Revealing disease dynamics
This seems to indicate that the algorithm is leveraging non-obvious patterns and taking advantage of sometimes-subtle interactions between variables that humans may not be able to pinpoint.
The team’s mathematical models also take into account that people move, age, and die, reflecting more realistic population dynamics than many existing algorithms for disease control. For instance, people may not be cured instantly, so reducing prevalence at age 30 could mean creating targeted public health communications for people age 27.

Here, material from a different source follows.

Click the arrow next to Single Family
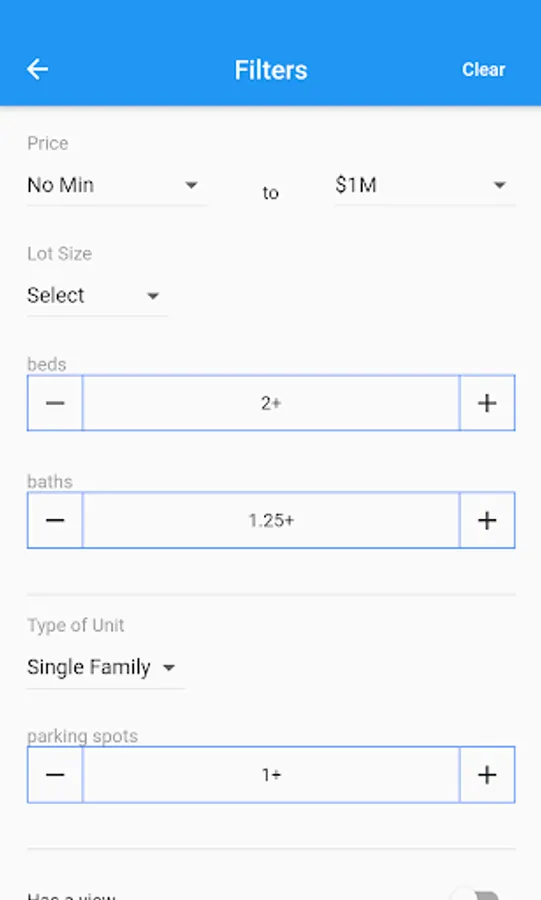Image resolution: width=541 pixels, height=900 pixels. click(169, 668)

“While there are many methods to identify patient populations for health outreach campaigns, not many consider the interaction between changing population patterns and disease dynamics over time,” says Suen, who also holds an appointment as assistant professor in the Leonard D. Schaeffer Center for Health Policy and Economics.
“Fewer still consider how to use an algorithmic approach to optimize these policies given the uncertainty of our estimates of these disease dynamics. We take both of these effects into account in our approach.”
Since transmission patterns for infection vary with age, the research team used age-stratified data to determine the optimal targeted audience demographic for public health communications. But the algorithm could also segment populations using other variables, including gender and location.
In the future, the study’s insights could also shed light on health outcomes for other infectious disease interventions, such as HIV or the flu. In fact, the next step is a trial with public health officials in India to better how the research can translate into real solutions.
This research was supported by MURI Grant W911NF-11-1-0332 and NSF CCF-1522054. Wilder was supported by a NSF Graduate Fellowship.